Positions

PositionMeta

Bases: NamedTuple

Metadata required to determine the true start and end pages of a given pdf Path. Although in a collection of pages there is a logical start and end page, i.e. page 1 and the final page of a document, in Court documents this sometimes does not correspond to the actual start and end of the content.

Field	Type	Description
`start_index`	int	The zero-based integer `x`, i.e. get specific `pdfplumber.pages[x]`
`start_page_num`	int	The 1-based integer to describe human-readable page number signifying the true content start
`start_indicator`	PositionDecisionCategoryWriter or PositionNotice	Marking the start of the content proper
`end_page_num`	int	The 1-based integer to describe human-readable page number signifying the true content end
`end_page_pos`	float, int	y-axis position in the `end_page_num`

Source code in corpus_unpdf/_positions.py

Python
class PositionMeta(NamedTuple):
    """Metadata required to determine the true start and end pages of a given pdf Path.  Although in a collection of pages
    there is a logical start and end page, i.e. page 1 and the final page of a document, in Court documents this sometimes
    does not correspond to the actual start and end of the content.

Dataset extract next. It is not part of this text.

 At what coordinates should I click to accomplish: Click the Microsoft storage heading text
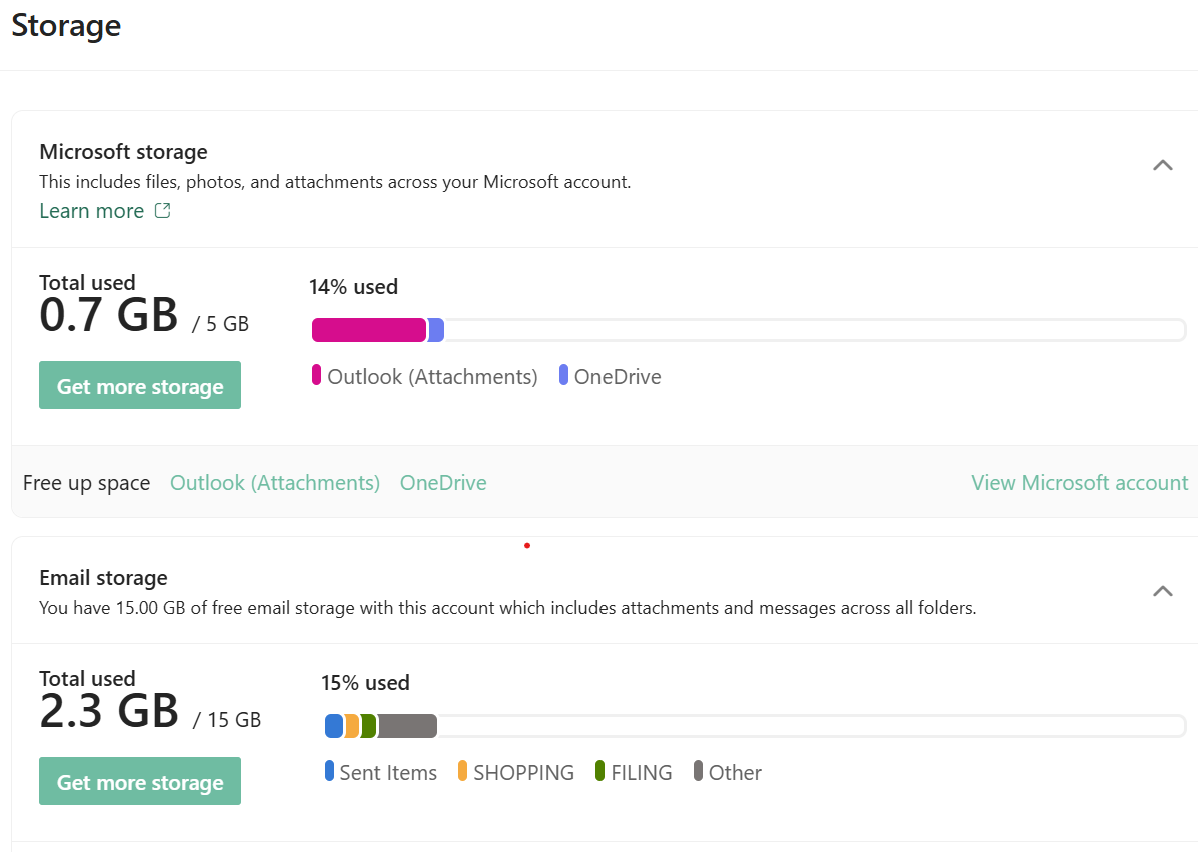[x=124, y=152]
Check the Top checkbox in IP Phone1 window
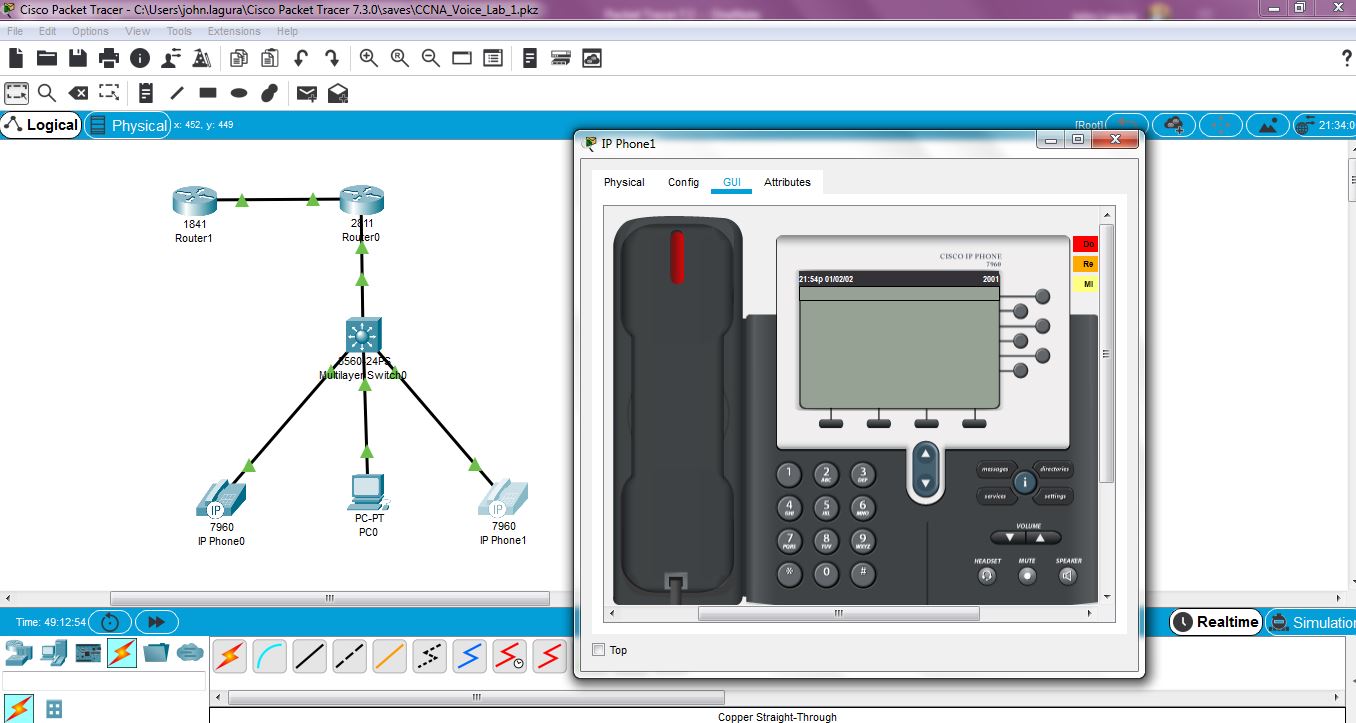 point(597,650)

    Field | Type | Description
    --:|:--:|:--
    `start_index` | int | The zero-based integer `x`, i.e. get specific `pdfplumber.pages[x]`
    `start_page_num` | int | The 1-based integer to describe human-readable page number signifying the true content start
    `start_indicator` | [PositionDecisionCategoryWriter][decision-category-writer] or [PositionNotice][notice] | Marking the start of the content proper
    `end_page_num` | int | The 1-based integer to describe human-readable page number signifying the true content end
    `end_page_pos` | float, int | _y-axis_ position in the `end_page_num`
    """  # noqa: E501

    start_index: int
    start_indicator: PositionDecisionCategoryWriter | PositionNotice
    start_page_num: int
    end_page_num: int
    end_page_pos: float | int

    @classmethod
    def prep(cls, path: Path):
        if not (starter := get_start_page_pos(path)):
            raise Exception("Could not detect start of content.")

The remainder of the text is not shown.